__What to produce__.
Your reply should be made up of every line in the records below that holds the string "Given".

__Provided information__.
BEGIN

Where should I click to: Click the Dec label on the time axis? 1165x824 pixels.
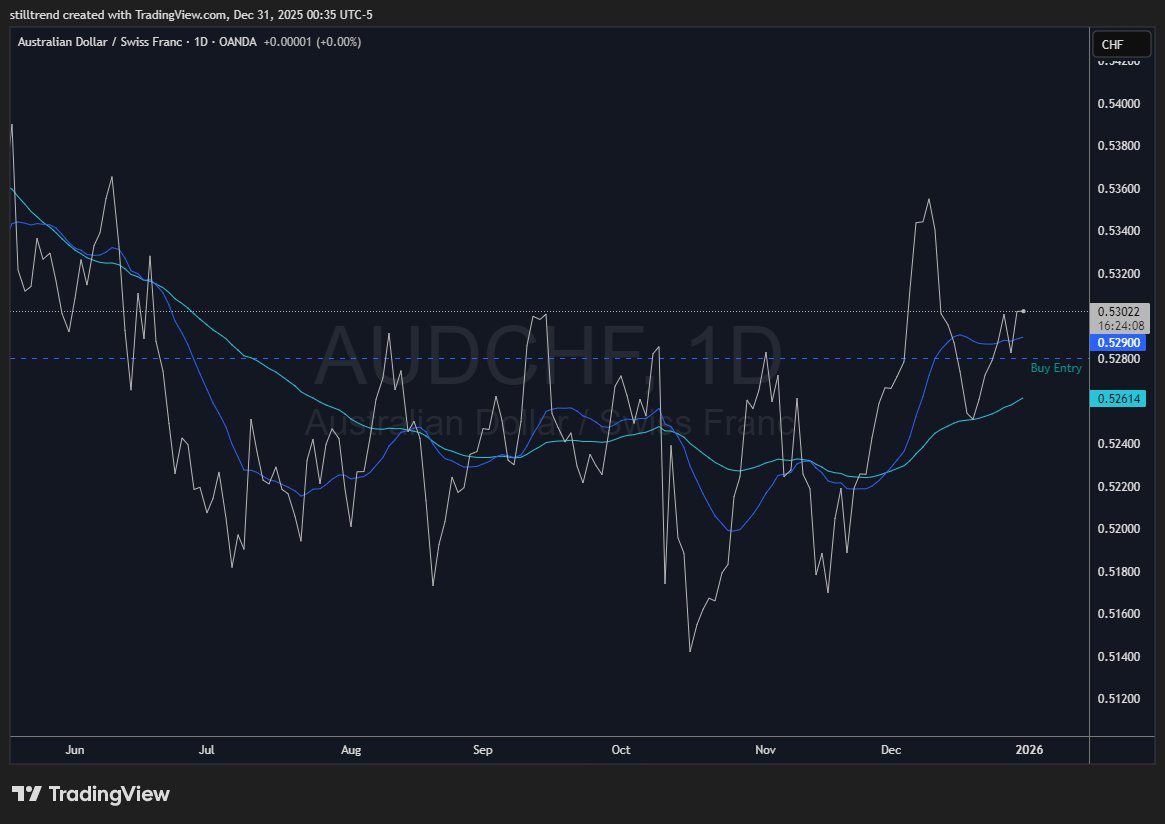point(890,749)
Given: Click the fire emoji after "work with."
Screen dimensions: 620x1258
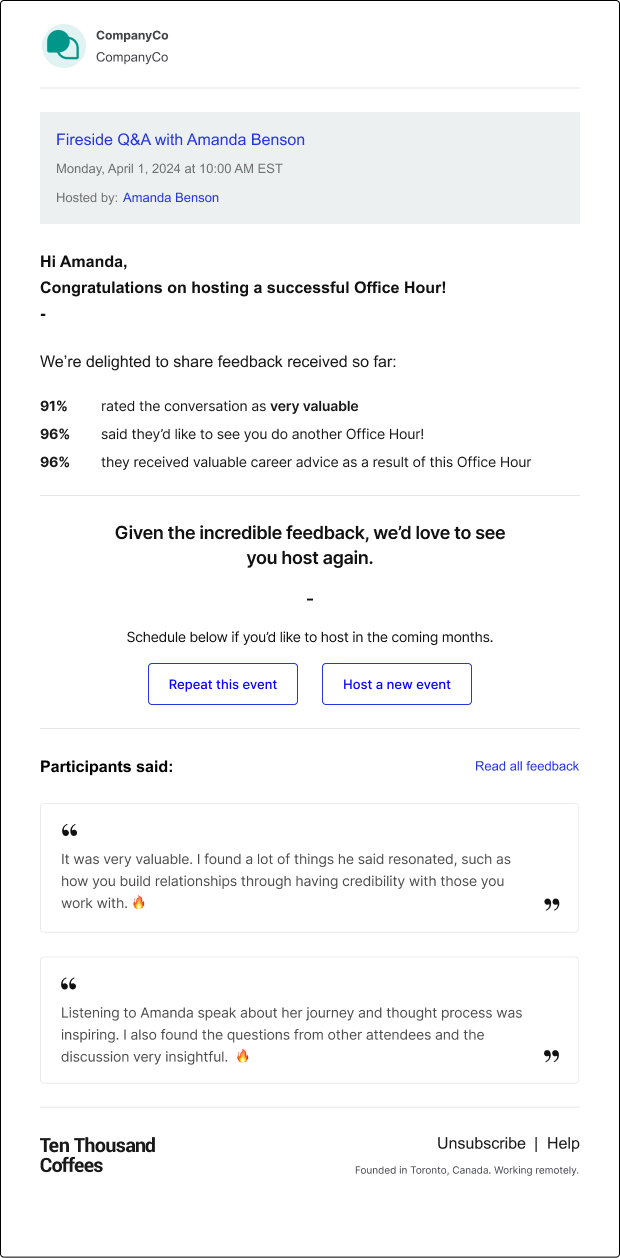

END
BEGIN

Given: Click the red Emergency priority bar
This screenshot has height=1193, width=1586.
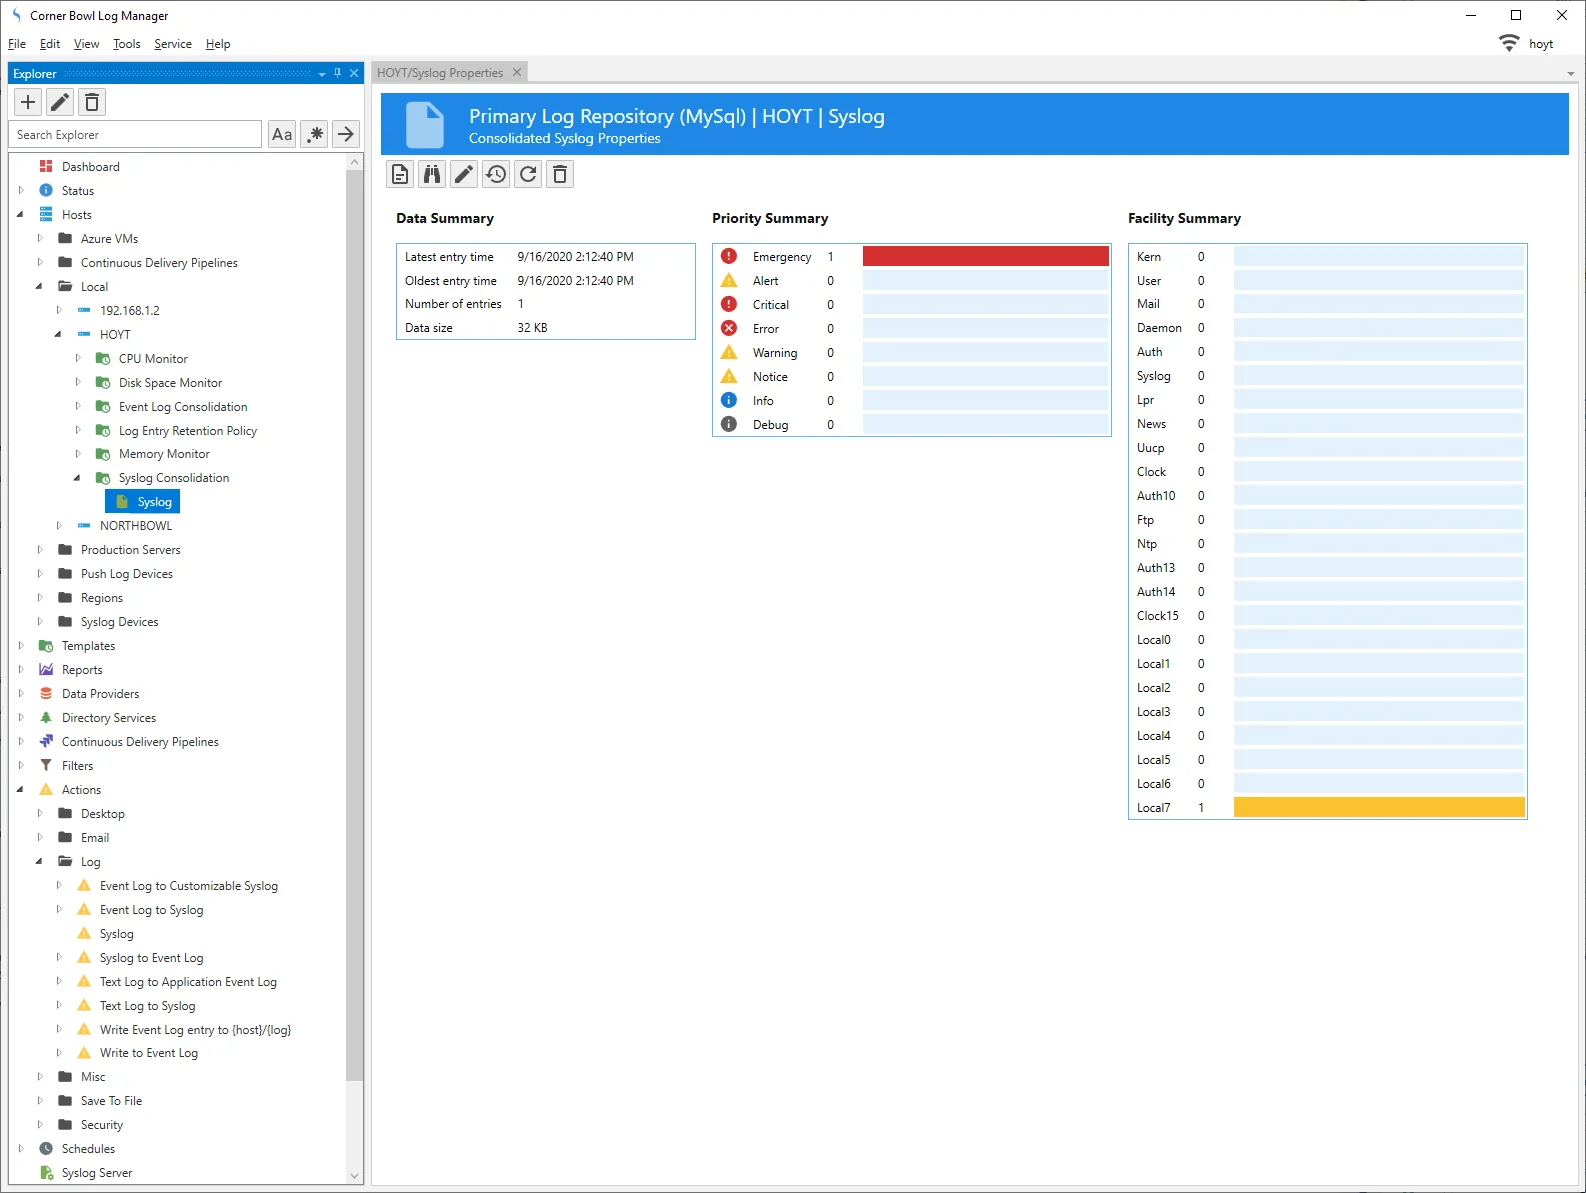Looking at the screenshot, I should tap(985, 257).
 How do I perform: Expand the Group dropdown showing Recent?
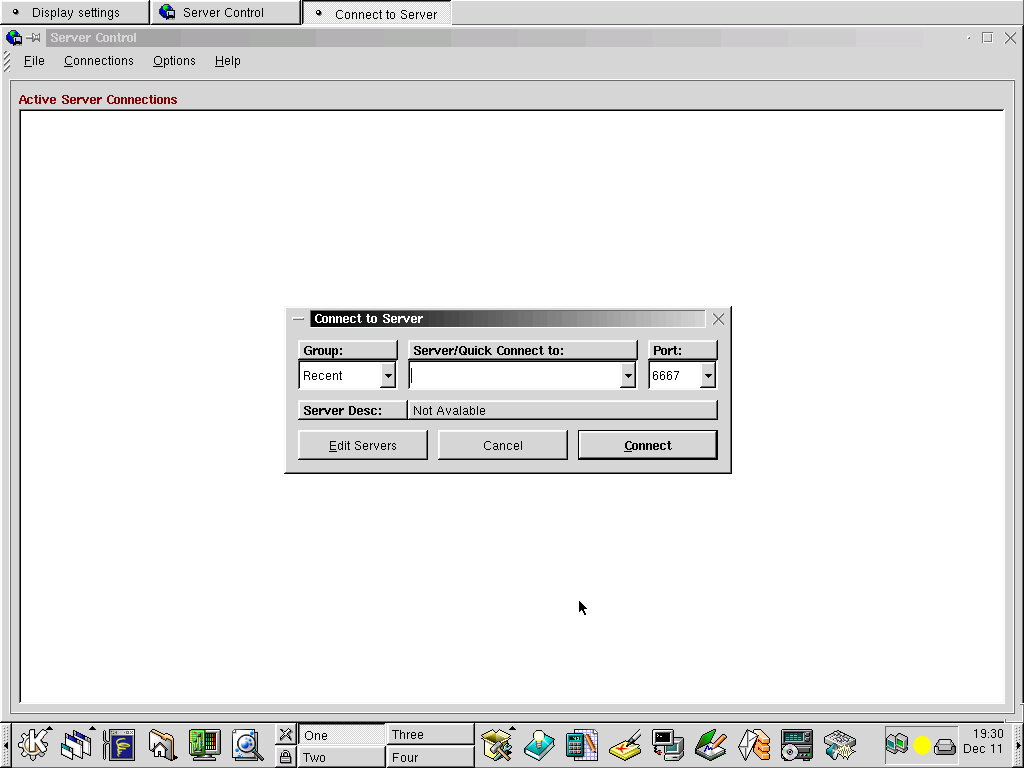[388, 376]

END

__Answer for this exercise__.
Given: Click the fire emoji after "work with."
Given: Click the red Emergency priority bar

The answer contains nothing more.